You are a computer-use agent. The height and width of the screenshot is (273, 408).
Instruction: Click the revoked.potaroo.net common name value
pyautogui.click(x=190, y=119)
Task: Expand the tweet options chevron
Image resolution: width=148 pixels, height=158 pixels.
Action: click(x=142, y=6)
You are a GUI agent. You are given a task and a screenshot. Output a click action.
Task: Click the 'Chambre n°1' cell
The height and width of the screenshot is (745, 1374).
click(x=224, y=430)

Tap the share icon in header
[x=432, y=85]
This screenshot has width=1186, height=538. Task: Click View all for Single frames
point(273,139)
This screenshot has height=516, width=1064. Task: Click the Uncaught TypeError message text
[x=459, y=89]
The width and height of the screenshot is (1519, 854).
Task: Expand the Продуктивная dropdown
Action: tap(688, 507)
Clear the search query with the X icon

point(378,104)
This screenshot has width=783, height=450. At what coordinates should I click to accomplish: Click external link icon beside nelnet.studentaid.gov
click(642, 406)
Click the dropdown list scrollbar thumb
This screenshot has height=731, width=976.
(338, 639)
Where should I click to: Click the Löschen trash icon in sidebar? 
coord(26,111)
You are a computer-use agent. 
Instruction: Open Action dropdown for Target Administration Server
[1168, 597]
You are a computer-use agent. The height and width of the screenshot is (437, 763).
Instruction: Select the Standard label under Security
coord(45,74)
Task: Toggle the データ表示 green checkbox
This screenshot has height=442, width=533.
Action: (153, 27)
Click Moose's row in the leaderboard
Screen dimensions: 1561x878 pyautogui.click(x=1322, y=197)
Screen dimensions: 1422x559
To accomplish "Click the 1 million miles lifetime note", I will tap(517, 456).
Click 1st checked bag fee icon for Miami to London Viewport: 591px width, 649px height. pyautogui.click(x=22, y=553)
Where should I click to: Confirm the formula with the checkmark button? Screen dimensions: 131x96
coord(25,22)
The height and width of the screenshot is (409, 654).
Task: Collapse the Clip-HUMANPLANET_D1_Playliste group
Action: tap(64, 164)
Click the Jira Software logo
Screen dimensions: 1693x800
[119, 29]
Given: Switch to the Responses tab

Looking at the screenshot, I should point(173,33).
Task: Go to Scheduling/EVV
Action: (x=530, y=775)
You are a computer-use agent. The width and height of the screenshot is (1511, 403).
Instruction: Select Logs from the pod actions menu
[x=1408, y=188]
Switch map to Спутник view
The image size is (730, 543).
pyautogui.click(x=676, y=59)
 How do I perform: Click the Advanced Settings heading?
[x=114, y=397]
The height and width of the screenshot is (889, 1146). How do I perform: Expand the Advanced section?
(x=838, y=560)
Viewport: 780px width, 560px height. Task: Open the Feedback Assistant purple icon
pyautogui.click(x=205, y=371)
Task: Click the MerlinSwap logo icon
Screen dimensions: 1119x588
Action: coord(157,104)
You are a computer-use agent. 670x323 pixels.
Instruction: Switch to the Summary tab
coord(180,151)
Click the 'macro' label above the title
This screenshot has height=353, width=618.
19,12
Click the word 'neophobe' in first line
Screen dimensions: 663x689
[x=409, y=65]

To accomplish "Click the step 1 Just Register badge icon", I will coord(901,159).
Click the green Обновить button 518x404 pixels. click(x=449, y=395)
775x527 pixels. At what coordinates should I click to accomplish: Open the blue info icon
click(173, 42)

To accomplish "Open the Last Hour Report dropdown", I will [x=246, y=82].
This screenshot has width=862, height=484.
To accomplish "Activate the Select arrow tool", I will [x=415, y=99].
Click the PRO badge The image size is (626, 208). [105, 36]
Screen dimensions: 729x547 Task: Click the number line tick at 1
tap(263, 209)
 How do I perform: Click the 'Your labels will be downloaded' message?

===

» **Instructions for the task**
Every entry must be set down exactly, with nothing left out.

» **Answer to the exercise**
You are a computer-use agent. The height and width of the screenshot is (273, 408).
Instruction: Click the revoked.potaroo.net common name value
pyautogui.click(x=190, y=119)
Task: Expand the tweet options chevron
Image resolution: width=148 pixels, height=158 pixels.
Action: click(x=142, y=6)
You are a GUI agent. You are given a task and a screenshot. Output a click action.
Task: Click the 'Chambre n°1' cell
The height and width of the screenshot is (745, 1374).
click(x=224, y=430)

Tap the share icon in header
[x=432, y=85]
This screenshot has width=1186, height=538. Task: Click View all for Single frames
point(273,139)
This screenshot has height=516, width=1064. Task: Click the Uncaught TypeError message text
[x=459, y=89]
The width and height of the screenshot is (1519, 854).
Task: Expand the Продуктивная dropdown
Action: tap(688, 507)
Clear the search query with the X icon

point(378,104)
This screenshot has width=783, height=450. At what coordinates should I click to accomplish: Click external link icon beside nelnet.studentaid.gov
click(642, 406)
Click the dropdown list scrollbar thumb
This screenshot has height=731, width=976.
(338, 639)
Where should I click to: Click the Löschen trash icon in sidebar? 
coord(26,111)
You are a computer-use agent. 
Instruction: Open Action dropdown for Target Administration Server
[1168, 597]
You are a computer-use agent. The height and width of the screenshot is (437, 763).
Instruction: Select the Standard label under Security
coord(45,74)
Task: Toggle the データ表示 green checkbox
This screenshot has height=442, width=533.
Action: (153, 27)
Click Moose's row in the leaderboard
Screen dimensions: 1561x878 pyautogui.click(x=1322, y=197)
Screen dimensions: 1422x559
To accomplish "Click the 1 million miles lifetime note", I will tap(517, 456).
Click 1st checked bag fee icon for Miami to London Viewport: 591px width, 649px height. pyautogui.click(x=22, y=553)
Where should I click to: Confirm the formula with the checkmark button? Screen dimensions: 131x96
coord(25,22)
The height and width of the screenshot is (409, 654).
Task: Collapse the Clip-HUMANPLANET_D1_Playliste group
Action: tap(64, 164)
Click the Jira Software logo
Screen dimensions: 1693x800
[119, 29]
Given: Switch to the Responses tab

Looking at the screenshot, I should point(173,33).
Task: Go to Scheduling/EVV
Action: (x=530, y=775)
You are a computer-use agent. The width and height of the screenshot is (1511, 403).
Instruction: Select Logs from the pod actions menu
[x=1408, y=188]
Switch map to Спутник view
The image size is (730, 543).
pyautogui.click(x=676, y=59)
 How do I perform: Click the Advanced Settings heading?
[x=114, y=397]
The height and width of the screenshot is (889, 1146). How do I perform: Expand the Advanced section?
(x=838, y=560)
Viewport: 780px width, 560px height. Task: Open the Feedback Assistant purple icon
pyautogui.click(x=205, y=371)
Task: Click the MerlinSwap logo icon
Screen dimensions: 1119x588
Action: coord(157,104)
You are a computer-use agent. 670x323 pixels.
Instruction: Switch to the Summary tab
coord(180,151)
Click the 'macro' label above the title
This screenshot has height=353, width=618.
19,12
Click the word 'neophobe' in first line
Screen dimensions: 663x689
[x=409, y=65]

To accomplish "Click the step 1 Just Register badge icon", I will coord(901,159).
Click the green Обновить button 518x404 pixels. click(x=449, y=395)
775x527 pixels. At what coordinates should I click to accomplish: Open the blue info icon
click(173, 42)

To accomplish "Open the Last Hour Report dropdown", I will [x=246, y=82].
This screenshot has width=862, height=484.
To accomplish "Activate the Select arrow tool", I will [x=415, y=99].
Click the PRO badge The image size is (626, 208). [105, 36]
Screen dimensions: 729x547 Task: Click the number line tick at 1
tap(263, 209)
 How do I perform: Click the 'Your labels will be downloaded' message?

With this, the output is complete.